Imagine it’s the last moment of time. What’s next for you? Nothing! It’s a terrifying time, but it’s one that’s hard to describe well. Phrases like “You’re about to perish” don’t fit it logically, because they imply that you will perish, but at the last moment of time there is no “will”. You need awkward wide-scope negations like: “It is not the case that you will continue to exist.”
But I think the philosophical puzzles go beyond the choice of words.
Thing about a world where time begins and ends with t1, where there is only one moment. That’s a world with no flux or flow or dynamism or change. It seems, then, that that’s a world where essentially temporal attitudes, like fear of ceasing to exist, are inappropriate. It doesn’t, it seems, to be a world where it’s right for you to feel the terror of facing nothingness. Indeed, it doesn’t seem like anything in this world is fleeting or lasting.
But the difference between the only-one-moment and last-moment scenarios is just with regard to the past. Now in the last-moment scenario you would have a reasonable (pace Epicurus) terror of impending nonexistence and a vivid feeling of the fleetingness of existence.

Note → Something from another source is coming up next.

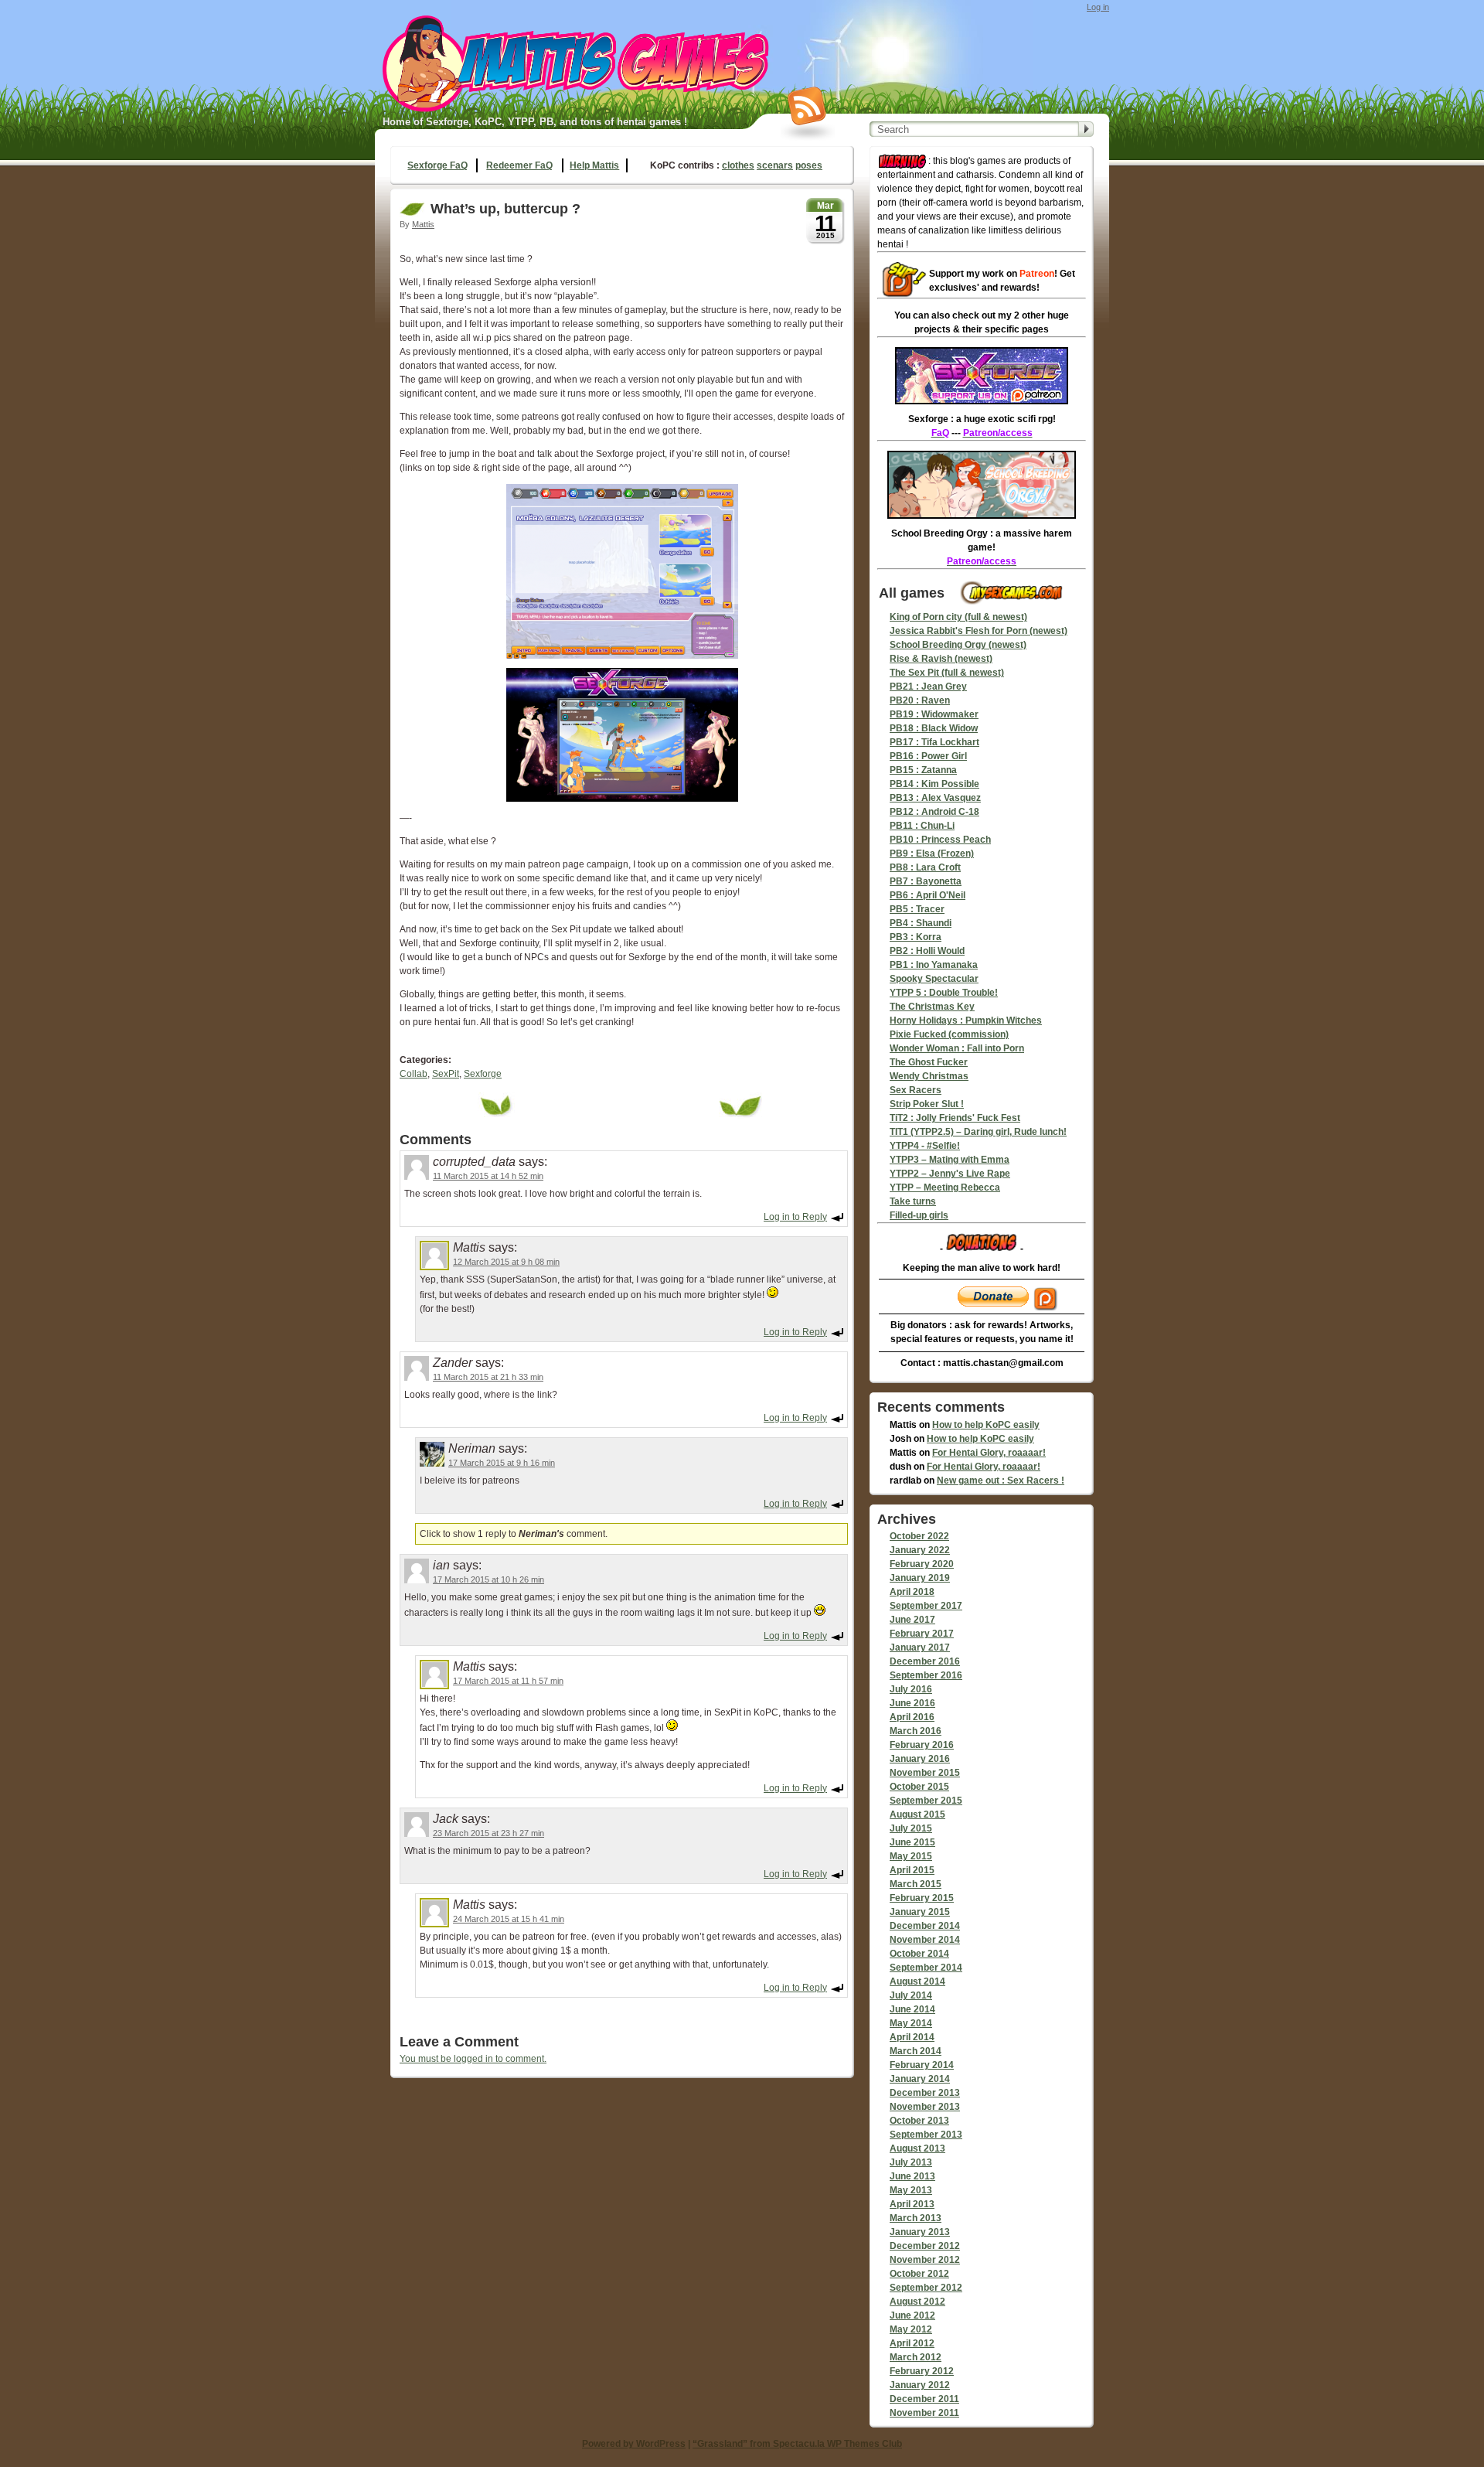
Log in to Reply (795, 1216)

But taking away the past, and hence moving to the only-on-moment scenario, shouldn’t change any of that! It doesn’t make your existence last any longer. It makes you no more eternal. We have to be able to say that somehow in the only-one-moment world our existence would be tenuous and fleeting (indeed, it seems, maximally so).
This pulls us to a very deep conclusion here:
- The phenomenon of fleetingness does not require the flow of time.
For in the only-one-moment world we have fleetingness but no flow.
So if we are to look at what grounds the fleetingness of our existence, it seems we must look away from the distinctive resources of the A-theory of time, and towards the B-theory.
One obvious thing to say is that there is an incompleteness to our existence when restricted to any finite compass. Eighty years is not enough for the kind of being we are, and a moment is much less. This is something an eternalist can say, whether or not they accept the A-theory or the B-theory of time. Though it’s not quite so clear that a presentist or Growing Blocker can say it, since on their views our future life is not a part of reality anyway, no matter whether it is finite or infinite.
But perhaps there is a resource available for the A-theorist, even the presentist. Instead of thinking that it is the present moment that is present, we can suppose that what is present is an interval between two succeeding times in a discrete account of time. If so, then neither the only-one-moment and last-moment scenarios work. Instead, one has only-one-interval and last-interval scenarios. And these are not so problematic. Even if there is only one interval of time, that’s enough for change and flow—things move from one state to another over an interval. The impending doom has to do with the fact that the later end of the present interval borders nothingness. And over that interval, we can say (if we have a flowy theory of time) that we are flowing—but not for long!
Of course, there are technical issues with the suggestion that what is present is an interval between two successive times. If there is flow during that interval, it sees can always ask: “How long before the interval is finished?” But any clear answer to that subdivides the interval and places us at a moment within it. So we must refuse to countenance any answer beyond: “I am flowing from tn to tn + 1.” (We might then say: We’re between 0 and tn + 1 − tn units of time before the next interval begins.)
I started thinking about an A-theory on which what is present is an interval just as an exercise in wacky theories of time. I am now thinking that perhaps this is the best version of presentism.